Нередко лесообъездчик укладывался спать с гнетущей мыслью, что наутро не наступит пробуждение. По молодости не задумывался о судьбе. Отмерялись годы жизни, просверкивали весны. Неубывающая энергия сулила в будущем лучезарные дни. Посулы были напрасными. Зримая судьба торопилась произвести поспешный расчет. Человек не мог воспрепятствовать ее грубому, насильственному вторжению. Играя, разговаривая с детьми, отец пытливо всматривался в подростышей, думал о их будущем. Он торопился с врожденной щедростью перелить в них энергию мыслей и духа. Сынишки останутся одни с больной матерью. Их надо поставить на землю с двойным запасом прочности. Лес нашептывал мальчикам древние бессловесные сказки. Смышленыши внимали сладкопевному хвойно-лиственному говору, напитывали души небесным светом солнца и звезд, земным светом окружающей природы. Отец, подметив за ними дорогое свойство, радовался счастливой удаче, что сумел заронить в братьев искры любви к миру леса и вод.
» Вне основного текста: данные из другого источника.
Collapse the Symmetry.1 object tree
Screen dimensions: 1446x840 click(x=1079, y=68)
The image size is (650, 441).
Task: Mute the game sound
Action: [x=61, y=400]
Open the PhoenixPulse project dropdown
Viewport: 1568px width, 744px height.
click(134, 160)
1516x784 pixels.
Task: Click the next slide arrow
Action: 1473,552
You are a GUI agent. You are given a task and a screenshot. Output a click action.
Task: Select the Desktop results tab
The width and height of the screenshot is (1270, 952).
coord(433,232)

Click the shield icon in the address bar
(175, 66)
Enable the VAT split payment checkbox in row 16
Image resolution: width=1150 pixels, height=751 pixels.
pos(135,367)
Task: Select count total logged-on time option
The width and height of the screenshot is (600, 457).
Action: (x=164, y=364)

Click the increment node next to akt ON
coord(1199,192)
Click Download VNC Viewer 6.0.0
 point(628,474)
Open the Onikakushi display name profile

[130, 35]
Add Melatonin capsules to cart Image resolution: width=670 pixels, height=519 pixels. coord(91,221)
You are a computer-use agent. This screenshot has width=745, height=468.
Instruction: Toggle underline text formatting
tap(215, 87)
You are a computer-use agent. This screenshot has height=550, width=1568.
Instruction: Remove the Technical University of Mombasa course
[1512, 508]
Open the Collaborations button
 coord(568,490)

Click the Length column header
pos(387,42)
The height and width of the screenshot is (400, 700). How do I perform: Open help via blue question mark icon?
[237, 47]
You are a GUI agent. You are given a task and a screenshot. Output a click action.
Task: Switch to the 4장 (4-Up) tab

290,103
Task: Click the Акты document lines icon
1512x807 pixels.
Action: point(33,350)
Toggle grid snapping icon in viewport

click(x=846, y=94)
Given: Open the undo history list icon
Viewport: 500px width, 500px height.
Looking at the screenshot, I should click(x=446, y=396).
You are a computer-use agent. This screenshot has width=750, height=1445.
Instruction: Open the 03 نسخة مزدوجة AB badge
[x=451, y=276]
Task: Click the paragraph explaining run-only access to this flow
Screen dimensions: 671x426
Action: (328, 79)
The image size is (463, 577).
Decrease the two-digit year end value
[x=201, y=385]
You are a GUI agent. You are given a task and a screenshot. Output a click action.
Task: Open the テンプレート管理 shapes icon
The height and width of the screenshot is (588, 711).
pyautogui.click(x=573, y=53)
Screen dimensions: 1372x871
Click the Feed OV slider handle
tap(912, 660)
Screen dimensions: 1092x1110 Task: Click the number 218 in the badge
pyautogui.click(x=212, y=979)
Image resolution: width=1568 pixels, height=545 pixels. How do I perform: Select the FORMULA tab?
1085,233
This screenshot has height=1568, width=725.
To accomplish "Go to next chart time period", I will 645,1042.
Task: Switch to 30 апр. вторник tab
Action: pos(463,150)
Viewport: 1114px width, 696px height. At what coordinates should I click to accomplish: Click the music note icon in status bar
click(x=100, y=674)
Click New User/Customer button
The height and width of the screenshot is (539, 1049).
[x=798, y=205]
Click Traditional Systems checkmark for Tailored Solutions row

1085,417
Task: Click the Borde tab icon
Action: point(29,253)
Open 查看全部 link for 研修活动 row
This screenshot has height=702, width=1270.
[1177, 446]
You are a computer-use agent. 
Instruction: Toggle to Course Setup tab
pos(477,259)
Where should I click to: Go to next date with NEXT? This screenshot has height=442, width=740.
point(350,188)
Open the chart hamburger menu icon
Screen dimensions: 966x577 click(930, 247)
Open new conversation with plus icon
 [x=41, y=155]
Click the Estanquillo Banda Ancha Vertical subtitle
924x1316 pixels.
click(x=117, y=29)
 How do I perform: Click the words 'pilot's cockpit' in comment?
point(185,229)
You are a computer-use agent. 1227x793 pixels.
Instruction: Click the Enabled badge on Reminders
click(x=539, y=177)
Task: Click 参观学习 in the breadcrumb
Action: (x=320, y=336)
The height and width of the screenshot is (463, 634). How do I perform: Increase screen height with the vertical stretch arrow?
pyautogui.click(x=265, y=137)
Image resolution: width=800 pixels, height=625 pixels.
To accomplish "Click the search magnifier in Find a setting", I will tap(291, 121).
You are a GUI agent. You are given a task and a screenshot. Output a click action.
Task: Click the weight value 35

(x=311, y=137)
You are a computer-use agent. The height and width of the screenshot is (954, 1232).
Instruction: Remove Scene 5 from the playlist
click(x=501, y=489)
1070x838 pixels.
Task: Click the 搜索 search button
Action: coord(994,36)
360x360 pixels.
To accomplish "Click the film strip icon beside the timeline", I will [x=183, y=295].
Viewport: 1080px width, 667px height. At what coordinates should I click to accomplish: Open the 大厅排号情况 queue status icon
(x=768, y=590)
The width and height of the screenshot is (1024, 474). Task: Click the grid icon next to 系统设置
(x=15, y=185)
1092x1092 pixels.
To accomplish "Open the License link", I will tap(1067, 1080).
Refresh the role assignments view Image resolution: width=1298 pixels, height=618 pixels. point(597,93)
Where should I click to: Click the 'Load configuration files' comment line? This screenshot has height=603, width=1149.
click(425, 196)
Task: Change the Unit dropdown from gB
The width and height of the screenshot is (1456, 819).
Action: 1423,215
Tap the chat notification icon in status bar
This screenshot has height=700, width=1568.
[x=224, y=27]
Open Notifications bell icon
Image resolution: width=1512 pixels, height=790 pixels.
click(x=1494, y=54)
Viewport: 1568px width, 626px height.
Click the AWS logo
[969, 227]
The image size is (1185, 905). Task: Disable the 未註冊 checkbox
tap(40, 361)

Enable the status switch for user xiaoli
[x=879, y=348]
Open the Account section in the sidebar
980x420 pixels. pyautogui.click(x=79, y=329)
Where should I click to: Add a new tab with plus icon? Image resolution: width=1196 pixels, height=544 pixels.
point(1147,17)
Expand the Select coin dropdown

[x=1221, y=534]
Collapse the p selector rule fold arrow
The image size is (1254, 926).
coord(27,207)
Это было его духовным завещанием детям. Всего движимого и недвижимого богатства природы отпускалось им с лихвой на все годы отпущенного бытия. Стоящая на бдительном дозоре судьба торопила отца пройти с сыновьями краткий курс науки о глубокой приверженности к лесу…
Не спалось больному человеку. Казалось, жуки-древогрызы вместо бревен начинают точить саднящие ноги. Гневился за бараком ветер, прогонял нарымскую неторопкую весну. Она — царица природы — явилась в новой короне солнца, уселась уверенно на нешаткий трон земли. Свергнуть ее могло только лето.
Бабинцев встал, оделся. Перешагивая за порог, легонько толкнул податливую дверь. Раннее утро пробивалось в заречье слабыми ростками света. Ветер с реки сек лицо стремительными струями, плющил неприкаянные купола, поднимал и кружил обронки сена.
Ходьбой Анисим Иванович разминал одеревенелые ноги. Жалким, никчемным мог показаться затерянный тыловой мирок под безупречным небом, если бы мысли постоянно не просекало огнистое слово — война. Все, подчиненное ее власти и силе, крутилось металлообрабатывающими станками на оборонных заводах, гремело отбойными молотками в шахтах, бренькало молочными струями на фермах, шипело паровозами на выносливых магистралях страны. От таежного клоповного барака на Вадыльге до стойкого, недремлющего Кремля столицы растекалось тайгой, степями, горами, реками пространство, заставленное тысячами городов, поселков, деревень, хуторков и заимок. Тяжеленный, с трудом раскрученный маховик тыла денно и нощно вращался от приводного ремня войны. Со светлой гордостью думалось Анисиму Бабинцеву о дюжем, жертвенном народе страны, о трудармейцах холодного Понарымья.